ルイス・コールの場合、どうしてもテクニカルなところやサウンド面で語られがちだが、彼の真骨頂はメロディだと僕は思っている。いくら面白いサウンドでも曲がまずければこれだけ多くの人に支持されない。おかしみプラス大衆的な歌心が彼の音楽の肝だろう。その歌心を支えているのがボーカル力。実はルイス・コールは歌が上手い。声量で聴かせるタイプではないが、ファルセットだって全くピッチがぶれないし、高音になっても苦しさを感じさせないほどよい聴き心地はなかなかです。
 
そういえば来日するのかなと、今更ながら検索をかけてみましたが、このアルバムをフォローする来日公演はとっくにソールドアウトになってました。どれだけ凄いのか、一度、ライブを見てみたいものです。それにしても#5『Bitches』でのサム・ゲンデルとのマッチアップはカッコエエな。

The Car / Arctic Monkeys 感想レビュー

洋楽レビュー:
 
『The Car』(2022年)Arctic Monkeys
(ザ・カー/アークティック・モンキーズ)

取り組む課題 →
a) ページ本文の筆者は、ルイス・コールの真骨頂を何だと考えていますか。
b) ページ本文のうち「そういえば来日するのかなと」で始まる段落を、主な事実を残して短くまとめてください。
c) ページ本文の音楽レビューを、最後の行の後から書き進めてください。

データ記録 →
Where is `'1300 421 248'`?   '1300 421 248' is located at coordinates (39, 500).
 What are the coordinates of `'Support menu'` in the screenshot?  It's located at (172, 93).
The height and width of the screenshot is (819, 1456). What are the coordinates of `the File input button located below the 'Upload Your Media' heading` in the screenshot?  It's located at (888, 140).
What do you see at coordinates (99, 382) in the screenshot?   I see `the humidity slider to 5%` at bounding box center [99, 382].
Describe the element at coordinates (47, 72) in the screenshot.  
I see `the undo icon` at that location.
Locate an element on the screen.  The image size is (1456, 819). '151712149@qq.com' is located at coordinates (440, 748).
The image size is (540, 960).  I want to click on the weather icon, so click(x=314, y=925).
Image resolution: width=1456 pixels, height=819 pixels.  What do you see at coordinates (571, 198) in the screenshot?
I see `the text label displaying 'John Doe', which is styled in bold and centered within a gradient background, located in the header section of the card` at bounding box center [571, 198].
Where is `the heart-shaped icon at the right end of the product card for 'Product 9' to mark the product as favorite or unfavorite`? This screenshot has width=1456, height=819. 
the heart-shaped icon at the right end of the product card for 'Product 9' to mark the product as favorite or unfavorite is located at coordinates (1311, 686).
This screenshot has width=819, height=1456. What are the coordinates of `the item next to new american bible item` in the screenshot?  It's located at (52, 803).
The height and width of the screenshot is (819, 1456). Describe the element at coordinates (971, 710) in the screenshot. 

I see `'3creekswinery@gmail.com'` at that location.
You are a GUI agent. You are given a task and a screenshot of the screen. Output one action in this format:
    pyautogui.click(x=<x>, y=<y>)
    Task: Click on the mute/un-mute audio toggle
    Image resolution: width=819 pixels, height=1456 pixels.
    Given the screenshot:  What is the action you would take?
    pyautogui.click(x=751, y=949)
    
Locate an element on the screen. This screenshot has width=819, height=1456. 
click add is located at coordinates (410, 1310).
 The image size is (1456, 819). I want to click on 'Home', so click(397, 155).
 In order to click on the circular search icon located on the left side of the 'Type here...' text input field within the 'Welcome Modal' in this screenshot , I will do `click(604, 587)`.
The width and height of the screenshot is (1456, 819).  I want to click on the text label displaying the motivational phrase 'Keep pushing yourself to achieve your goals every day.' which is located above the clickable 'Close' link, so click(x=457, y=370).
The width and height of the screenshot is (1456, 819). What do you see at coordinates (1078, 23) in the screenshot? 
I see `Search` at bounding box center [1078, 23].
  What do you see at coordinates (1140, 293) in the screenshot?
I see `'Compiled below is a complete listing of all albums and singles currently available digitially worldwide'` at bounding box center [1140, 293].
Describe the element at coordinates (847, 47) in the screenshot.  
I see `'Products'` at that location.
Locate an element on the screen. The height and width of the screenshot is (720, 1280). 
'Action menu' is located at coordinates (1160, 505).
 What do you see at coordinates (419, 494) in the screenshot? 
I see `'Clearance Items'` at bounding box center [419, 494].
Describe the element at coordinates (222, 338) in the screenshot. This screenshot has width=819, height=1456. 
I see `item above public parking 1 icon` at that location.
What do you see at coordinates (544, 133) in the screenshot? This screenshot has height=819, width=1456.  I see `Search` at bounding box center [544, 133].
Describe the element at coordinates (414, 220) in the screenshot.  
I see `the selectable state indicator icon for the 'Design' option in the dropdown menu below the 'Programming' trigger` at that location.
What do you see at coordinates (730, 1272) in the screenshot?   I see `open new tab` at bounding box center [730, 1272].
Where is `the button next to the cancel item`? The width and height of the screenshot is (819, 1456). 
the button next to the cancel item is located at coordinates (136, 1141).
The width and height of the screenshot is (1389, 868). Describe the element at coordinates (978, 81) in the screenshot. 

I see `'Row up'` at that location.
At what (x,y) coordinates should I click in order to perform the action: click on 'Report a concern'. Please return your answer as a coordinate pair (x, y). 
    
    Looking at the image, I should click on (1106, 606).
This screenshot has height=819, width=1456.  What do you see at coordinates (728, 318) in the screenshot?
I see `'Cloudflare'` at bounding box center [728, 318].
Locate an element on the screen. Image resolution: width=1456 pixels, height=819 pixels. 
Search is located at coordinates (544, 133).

解答 →
a) メロディです。

b) このアルバムに伴う来日公演はすでに完売していた。筆者は一度ライブを見てみたいと述べ、#5『Bitches』でのサム・ゲンデルとのマッチアップを格好いいと評している。

c)
アークティックと言えば長らく1st、2ndのガレージ・ロックというイメージだったが、今ではすっかり5作目『AM』(2013年)で示した重心が低く艶っぽいロックバンド、というイメージが定着している。加えて6作目の『Tranquility Base Hotel & Casino』(2018年)からはロックバンドの可動域を更に広めようとする野心的な取り組みで、もはや好きとか嫌いとかではなくちゃんと見ておかないといけないバンドの一員になった。
 
とはいえ、じゃお前はちゃんと見ていたのかというといささか心許なく、僕としては世間的には大評判な1st、2ndや『AM』よりも3作目『Humbug』(2009年)、とりわけ4作目の『Suck It And See』(2011年)が一番好きだったりするひねくれもので、その観点から言うと今作は割と好き。要するに、アレックスの奏でる風変わりなメロディによる歌モノが好きなのです。
 
前作『Tranquility~』は変わった作品で、もうあれぐらい突き抜けちゃうと好み云々ではなく姿勢として格好いいのだけど、歌モノ好きとしては随分とメロディが遠のいたなぁと。それとやっぱバンド感うすっ!っていう部分が印象としてはある。ただ『Tranquility~』はそれを補うだけのラジカルな姿勢があったればこそなわけで、とはいえそれが2作続くとなると流石にシンドイ。というところでリリースされた今作はというと、メロディは戻ってきています。メロディは戻ってきたうえで、ラジカルさはそのままにバンド感も上昇、てのが割と好きな理由です。アルバム・タイトルが『The Car』って、なんやそれ!やけど。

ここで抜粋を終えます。